== Exercise aim ==
Lift every line from the entries that includes the word "screenshot".

*** Opening of Records for the task ***

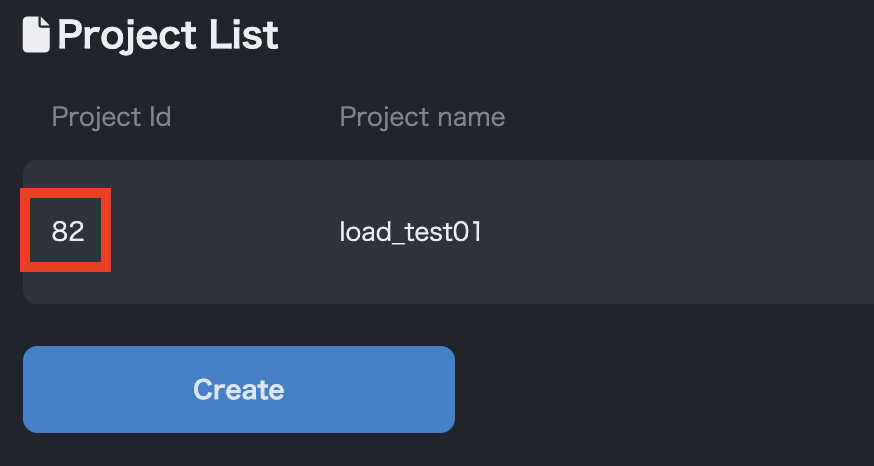Click the "Id" word in Project Id header
874x466 pixels.
pos(157,117)
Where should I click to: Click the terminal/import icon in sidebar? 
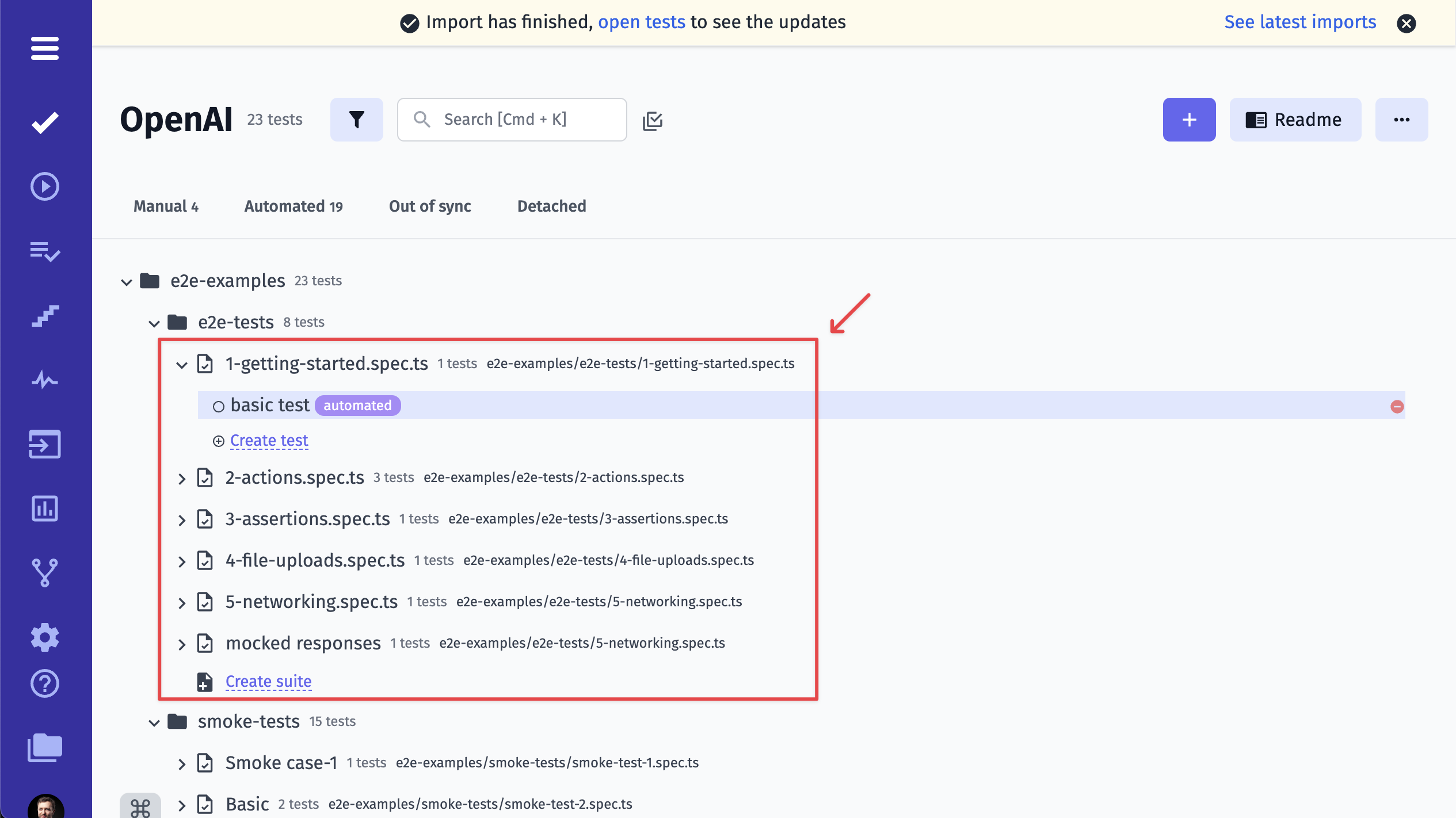[45, 443]
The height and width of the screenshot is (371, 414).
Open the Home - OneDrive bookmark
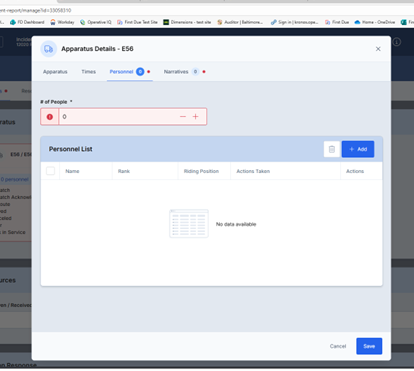point(375,22)
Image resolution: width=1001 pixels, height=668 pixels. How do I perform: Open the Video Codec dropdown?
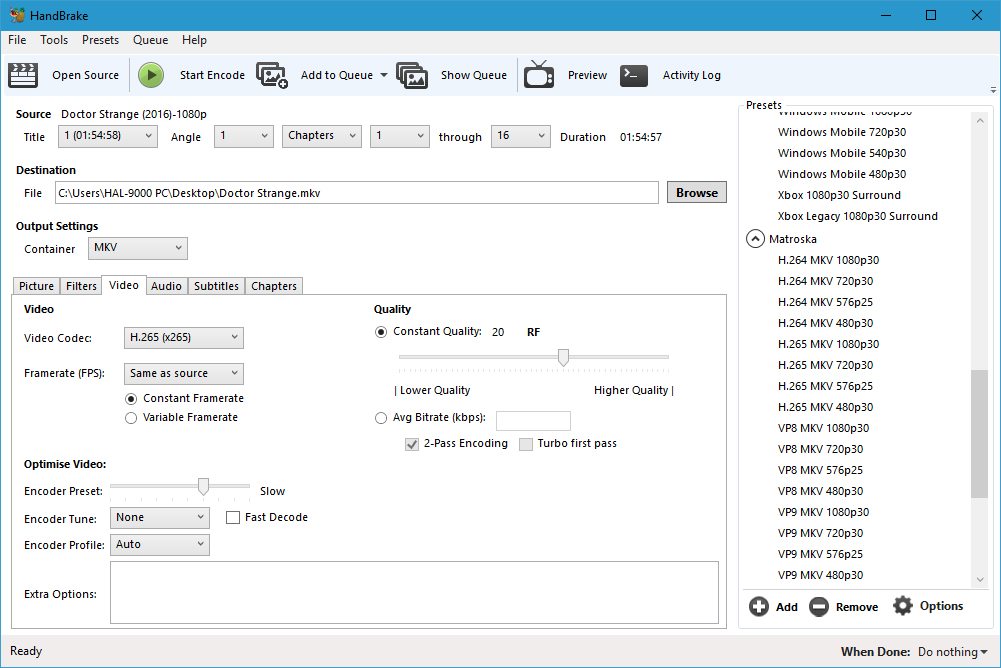click(184, 338)
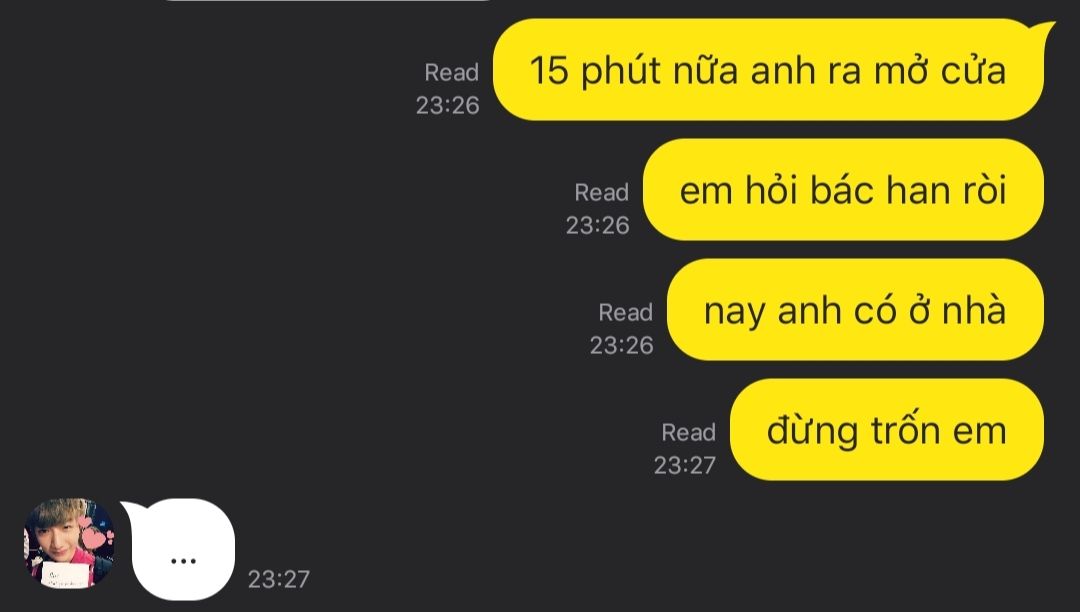Viewport: 1080px width, 612px height.
Task: Click the 23:26 time next to "em hỏi bác"
Action: [598, 225]
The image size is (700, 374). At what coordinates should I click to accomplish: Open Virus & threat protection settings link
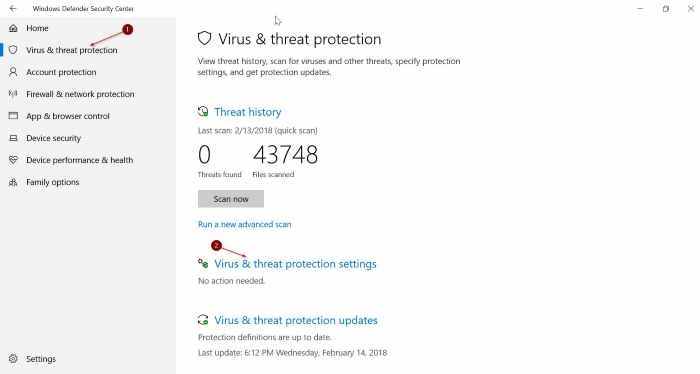point(295,264)
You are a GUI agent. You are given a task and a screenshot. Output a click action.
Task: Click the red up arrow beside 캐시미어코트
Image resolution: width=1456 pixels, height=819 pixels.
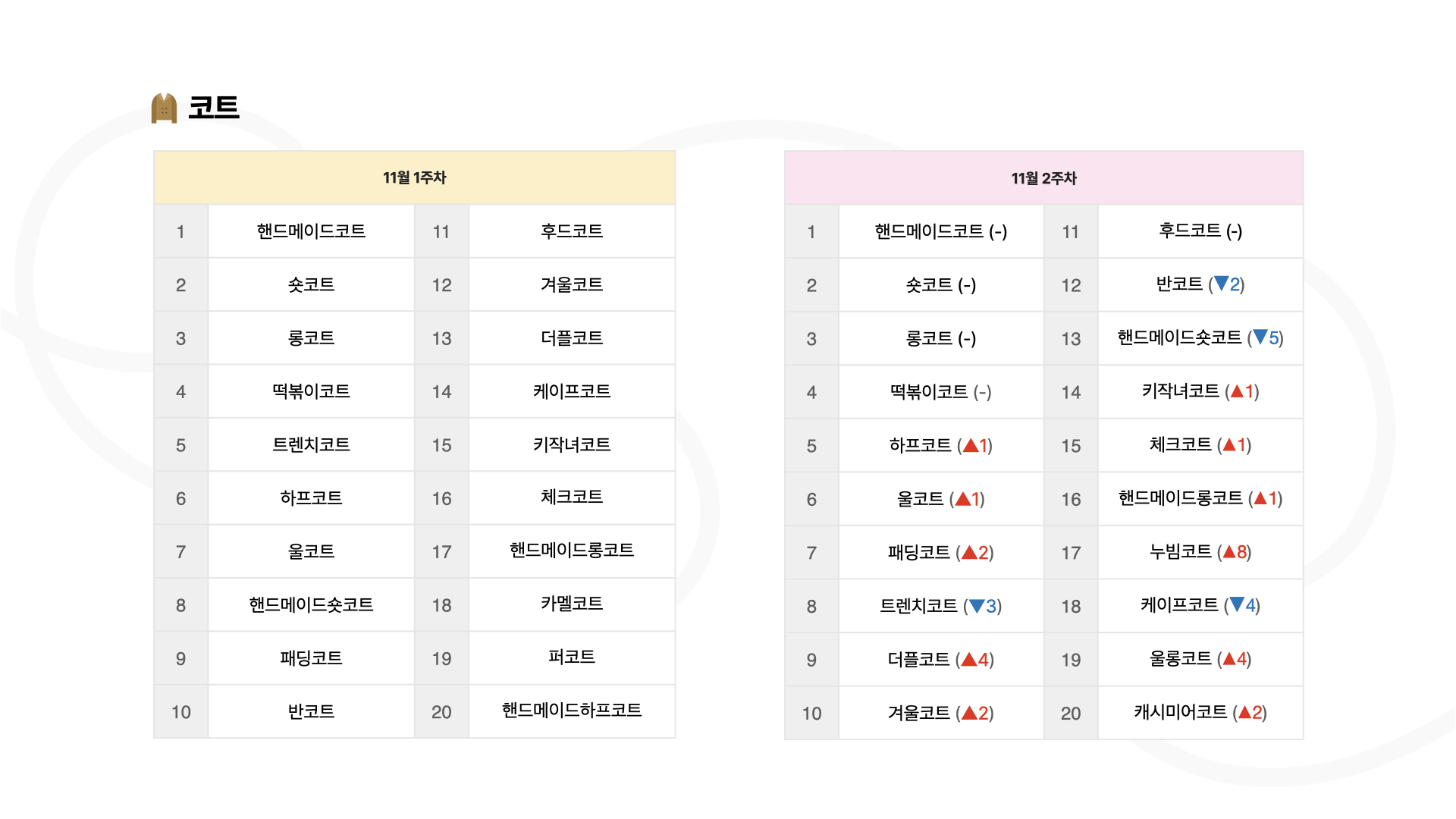[x=1244, y=712]

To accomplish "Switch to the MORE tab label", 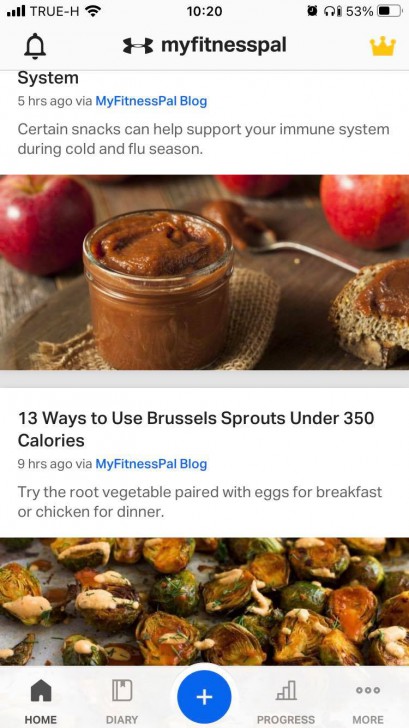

*** Close of Records for the task ***

== Answer ==
The height and width of the screenshot is (371, 414).
You are a GUI agent. You are given a task and a screenshot. Output a click action.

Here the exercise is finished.